Are we experiencing a shift in baseball’s perpetual tug-of-war back to pitchers? Is this an artifact of small sample size? Or is the weather to blame?

When I fielded this question in my chat last week, I said that “my gut instinct…is that the decline in offense is large enough to be material above and beyond the weather.” After running the numbers, however, I’m now not so sure.

Let’s skip right to the geeky bits. Applying a simple, unpaired t-test reveals that, with greater than 99 percent confidence, we can say that the change in run-scoring output from 2006 to 2007 is not the result of randomness alone. In other words, sample size doesn’t explain away the difference by itself.
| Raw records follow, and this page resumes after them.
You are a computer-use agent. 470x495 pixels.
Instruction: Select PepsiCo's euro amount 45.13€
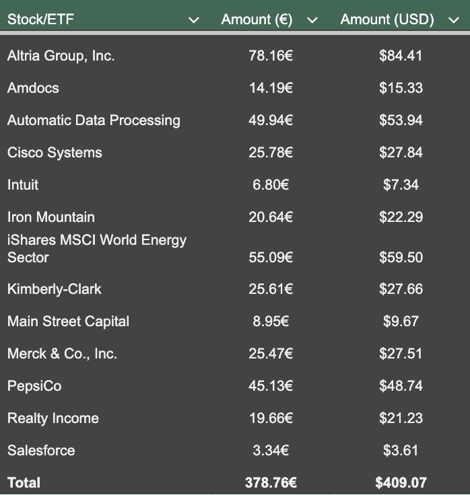[271, 386]
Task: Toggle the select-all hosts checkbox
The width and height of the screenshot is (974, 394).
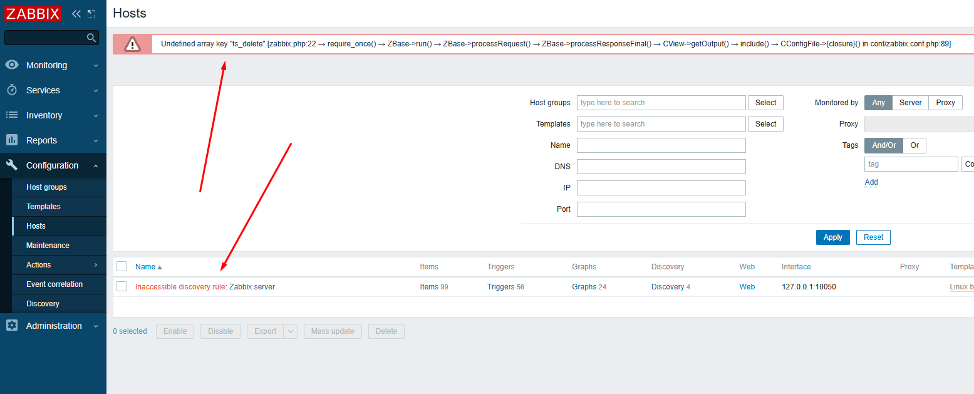Action: point(122,267)
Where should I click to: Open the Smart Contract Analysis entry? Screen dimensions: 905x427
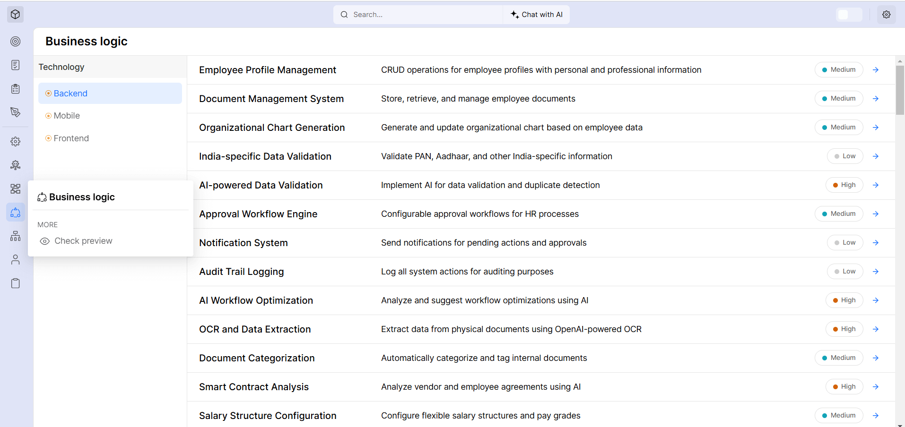[253, 387]
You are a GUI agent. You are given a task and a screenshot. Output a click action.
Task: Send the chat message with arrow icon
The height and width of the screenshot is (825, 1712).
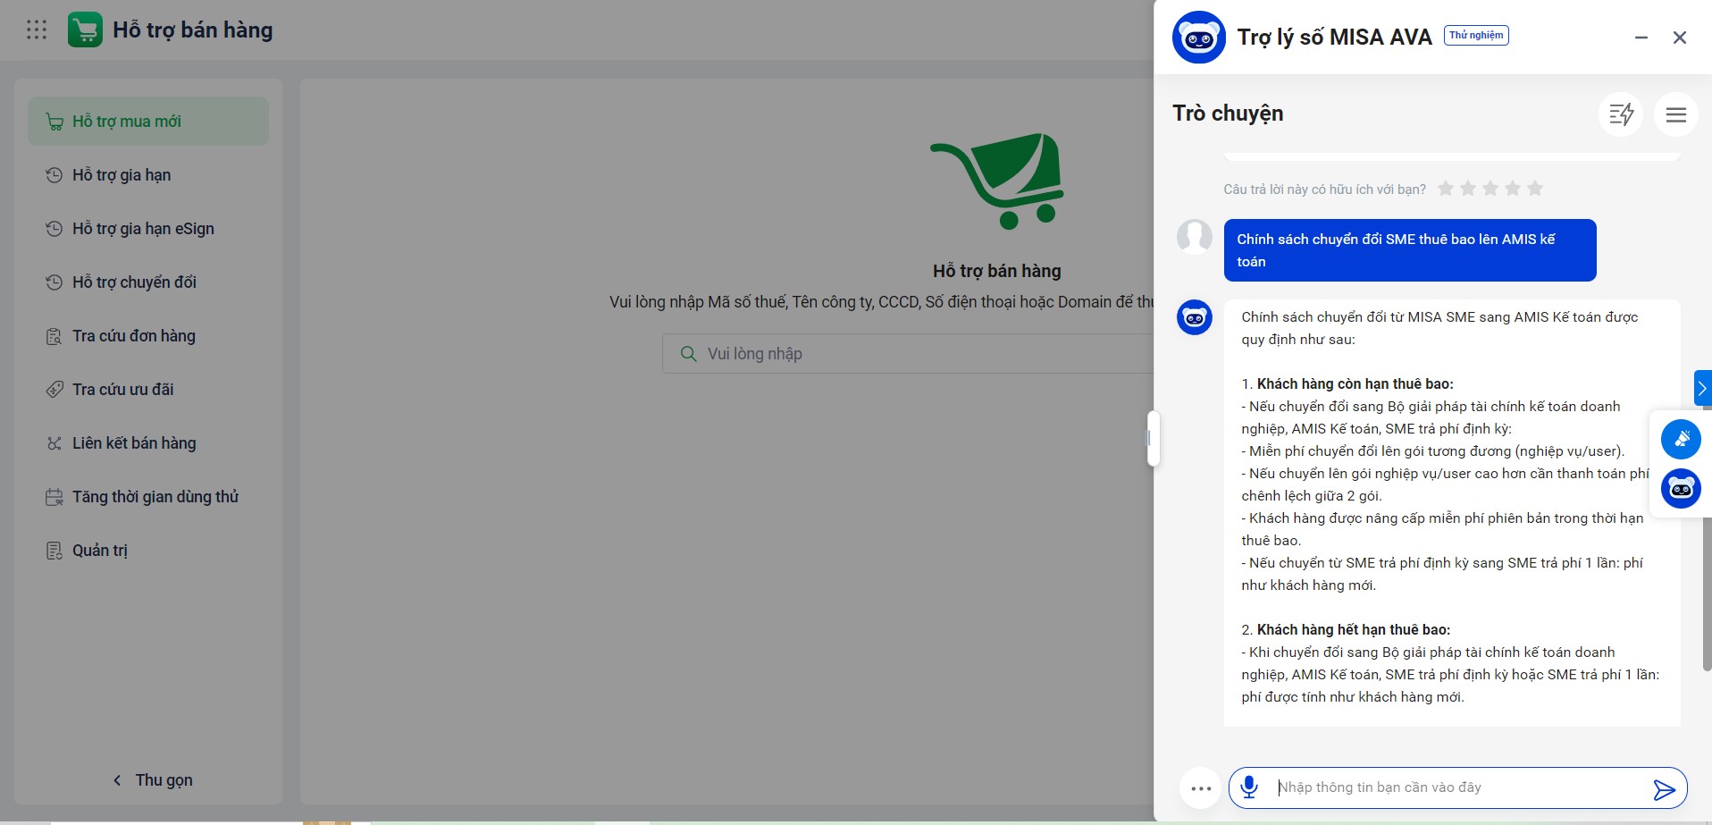click(1663, 789)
It might also be thought that offense is routinely a little bit lower in April than it is throughout the rest of the season, since temperatures are routinely a little bit lower. In fact, the opposite is the case. I surveyed the data on run scoring output in the first three weeks of the regular season for each of the fifty seasons between 1957 and 2006, and then compared it against scoring for the rest of the season onward. On average, teams scored 4.41 runs per game in the first three weeks of the season, and 4.36 runs per game the rest of the way out.

The explanation for this is not that weather is unimportant; cold weather does harm offense, as we’ll discuss in a moment. Rather, it appears that pitchers begin the year a little less prepared than hitters. This is particularly apparent if we look at the data from 1995 and 2006, when spring training was abbreviated because of the strike and the World Baseball Classic, respectively. Hitters started the year very strong in each of these cases.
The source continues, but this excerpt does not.